Tips for “Right Fats” Diet
This article is a mini-lobby to eating the right fats. What are these? These are the monounsaturated fats that can actually prevent weigh gain.
This article is a mini-lobby to eating the right fats (or good fats as some say). What are these? These are the monounsaturated fats that can actually prevent weight gain.
Studies have shown that eating moderate amounts of “good” fat can actually help you lose weight. The key is to make sure you’re eating the right kind of fats. Unsaturated fats have important benefits, while Saturated and Trans-fats are unhealthy. They raise your levels of “bad cholesterol”. Trans-fats may also lower your “good cholesterol” (HDL) levels and increases your risk for heart disease—not to mention weight gain.
This Is Why We Recommend Including Them in Your Everyday Diet:
- Healthy Heart: Unlike Trans-fats, monounsaturated fats found in vegetable oils (such as olive oil) and avocados have the added power to help lower “bad cholesterol” and reduce your risk of heart disease.

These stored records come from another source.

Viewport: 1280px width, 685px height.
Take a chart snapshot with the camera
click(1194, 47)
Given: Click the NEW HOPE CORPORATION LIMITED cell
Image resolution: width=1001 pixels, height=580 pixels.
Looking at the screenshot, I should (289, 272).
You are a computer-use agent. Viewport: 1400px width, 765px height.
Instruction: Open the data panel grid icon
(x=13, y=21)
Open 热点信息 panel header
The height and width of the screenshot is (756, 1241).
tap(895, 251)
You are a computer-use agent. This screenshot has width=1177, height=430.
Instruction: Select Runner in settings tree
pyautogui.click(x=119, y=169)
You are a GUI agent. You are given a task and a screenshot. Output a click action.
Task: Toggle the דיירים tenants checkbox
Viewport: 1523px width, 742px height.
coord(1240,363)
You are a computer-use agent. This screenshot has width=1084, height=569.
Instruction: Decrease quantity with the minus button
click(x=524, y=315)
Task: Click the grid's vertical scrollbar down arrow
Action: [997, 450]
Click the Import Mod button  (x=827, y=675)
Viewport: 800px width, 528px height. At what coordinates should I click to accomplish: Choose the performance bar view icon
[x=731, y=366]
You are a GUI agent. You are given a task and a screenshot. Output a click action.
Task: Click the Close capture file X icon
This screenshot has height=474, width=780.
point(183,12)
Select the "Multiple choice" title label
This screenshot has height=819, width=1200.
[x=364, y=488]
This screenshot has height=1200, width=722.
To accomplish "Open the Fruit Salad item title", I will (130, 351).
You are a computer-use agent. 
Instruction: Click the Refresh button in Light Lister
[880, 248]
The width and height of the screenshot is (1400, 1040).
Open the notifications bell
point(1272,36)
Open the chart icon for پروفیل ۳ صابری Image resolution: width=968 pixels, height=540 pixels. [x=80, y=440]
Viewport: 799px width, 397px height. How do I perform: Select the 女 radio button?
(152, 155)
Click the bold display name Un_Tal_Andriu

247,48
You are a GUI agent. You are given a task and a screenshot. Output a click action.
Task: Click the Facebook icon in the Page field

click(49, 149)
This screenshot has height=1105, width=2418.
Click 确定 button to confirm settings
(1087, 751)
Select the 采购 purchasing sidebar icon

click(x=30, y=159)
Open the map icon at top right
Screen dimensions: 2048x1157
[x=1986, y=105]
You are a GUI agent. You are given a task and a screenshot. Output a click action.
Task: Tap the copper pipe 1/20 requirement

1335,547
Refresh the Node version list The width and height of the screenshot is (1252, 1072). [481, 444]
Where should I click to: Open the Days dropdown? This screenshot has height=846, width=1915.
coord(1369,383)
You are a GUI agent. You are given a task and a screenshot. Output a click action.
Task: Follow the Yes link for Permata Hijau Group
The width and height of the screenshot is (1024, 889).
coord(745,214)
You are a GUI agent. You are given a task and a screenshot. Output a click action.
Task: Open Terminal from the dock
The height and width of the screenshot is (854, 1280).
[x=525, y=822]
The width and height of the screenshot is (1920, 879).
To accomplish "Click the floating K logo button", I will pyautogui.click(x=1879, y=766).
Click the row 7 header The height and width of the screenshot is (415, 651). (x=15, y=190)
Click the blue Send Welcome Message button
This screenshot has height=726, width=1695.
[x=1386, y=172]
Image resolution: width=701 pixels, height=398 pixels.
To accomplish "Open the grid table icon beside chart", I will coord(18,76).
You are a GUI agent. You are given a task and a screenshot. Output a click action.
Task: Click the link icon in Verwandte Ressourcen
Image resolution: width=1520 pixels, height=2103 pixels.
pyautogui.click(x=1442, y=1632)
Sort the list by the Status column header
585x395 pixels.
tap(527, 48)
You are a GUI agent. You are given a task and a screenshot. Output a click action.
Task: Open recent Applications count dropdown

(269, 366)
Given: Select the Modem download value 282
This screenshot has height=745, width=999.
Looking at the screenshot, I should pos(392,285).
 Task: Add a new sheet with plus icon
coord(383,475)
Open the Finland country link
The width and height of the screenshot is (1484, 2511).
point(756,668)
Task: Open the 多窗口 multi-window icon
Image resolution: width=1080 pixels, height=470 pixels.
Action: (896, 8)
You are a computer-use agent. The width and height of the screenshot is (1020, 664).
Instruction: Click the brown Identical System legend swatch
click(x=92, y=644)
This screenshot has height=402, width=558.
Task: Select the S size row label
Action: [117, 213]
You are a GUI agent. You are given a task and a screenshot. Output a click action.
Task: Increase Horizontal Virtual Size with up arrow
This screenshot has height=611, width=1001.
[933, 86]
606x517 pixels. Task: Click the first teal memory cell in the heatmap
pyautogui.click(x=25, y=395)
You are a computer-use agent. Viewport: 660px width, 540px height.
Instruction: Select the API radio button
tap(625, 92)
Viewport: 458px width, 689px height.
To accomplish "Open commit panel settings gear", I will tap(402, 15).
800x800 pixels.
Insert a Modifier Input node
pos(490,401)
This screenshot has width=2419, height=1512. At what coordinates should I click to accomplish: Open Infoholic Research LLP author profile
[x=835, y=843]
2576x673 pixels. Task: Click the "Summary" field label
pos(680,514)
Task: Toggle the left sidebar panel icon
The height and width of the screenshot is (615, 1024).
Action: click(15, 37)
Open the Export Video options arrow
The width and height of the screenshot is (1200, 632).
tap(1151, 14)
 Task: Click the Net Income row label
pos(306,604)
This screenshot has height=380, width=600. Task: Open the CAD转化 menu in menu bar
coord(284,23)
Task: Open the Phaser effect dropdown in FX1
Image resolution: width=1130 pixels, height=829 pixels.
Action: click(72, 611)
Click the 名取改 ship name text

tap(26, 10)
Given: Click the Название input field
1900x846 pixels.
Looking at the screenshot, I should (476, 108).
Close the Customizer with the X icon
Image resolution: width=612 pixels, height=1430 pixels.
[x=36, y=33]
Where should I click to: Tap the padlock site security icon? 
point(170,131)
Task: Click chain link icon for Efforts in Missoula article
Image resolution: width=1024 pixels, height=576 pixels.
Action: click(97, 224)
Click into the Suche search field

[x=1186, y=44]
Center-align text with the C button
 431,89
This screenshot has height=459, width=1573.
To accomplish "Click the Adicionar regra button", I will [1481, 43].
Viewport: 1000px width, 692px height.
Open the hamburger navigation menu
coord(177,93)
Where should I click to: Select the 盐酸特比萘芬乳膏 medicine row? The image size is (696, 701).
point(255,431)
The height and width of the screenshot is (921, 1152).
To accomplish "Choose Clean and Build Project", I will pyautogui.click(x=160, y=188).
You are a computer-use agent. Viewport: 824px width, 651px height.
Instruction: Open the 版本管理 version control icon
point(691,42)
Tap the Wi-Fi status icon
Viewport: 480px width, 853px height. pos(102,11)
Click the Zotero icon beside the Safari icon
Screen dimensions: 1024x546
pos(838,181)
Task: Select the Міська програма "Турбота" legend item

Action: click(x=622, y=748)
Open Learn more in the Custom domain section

- Diet help: Unsaturated fats promote satiety, reduce hunger, and minimally impact blood sugar. That’s important because if your blood sugar dips too low, you may experience overheating, and low energy and this can determine you to ignore any kind of diet, and eat something that can offer you some energy!
- Reduce injury: Unsaturated fats can help stave off injuries, such as stress fractures. A 2008 study found that female runners on low-fat diets are at increased risk of injury—and a sidelined runner can’t burn as many calories.
Omega-3 fats are good; they help to prevent inflammation and maintain healthy cell membranes. An excess of omega-6 fats is bad because they will displace omega-3 fats in the body, promoting pain, allergies, and inflammation.
The only oils suitable for use at home are olive oil for salads and marinades (monounsaturated fat) and coconut oil (for cooking).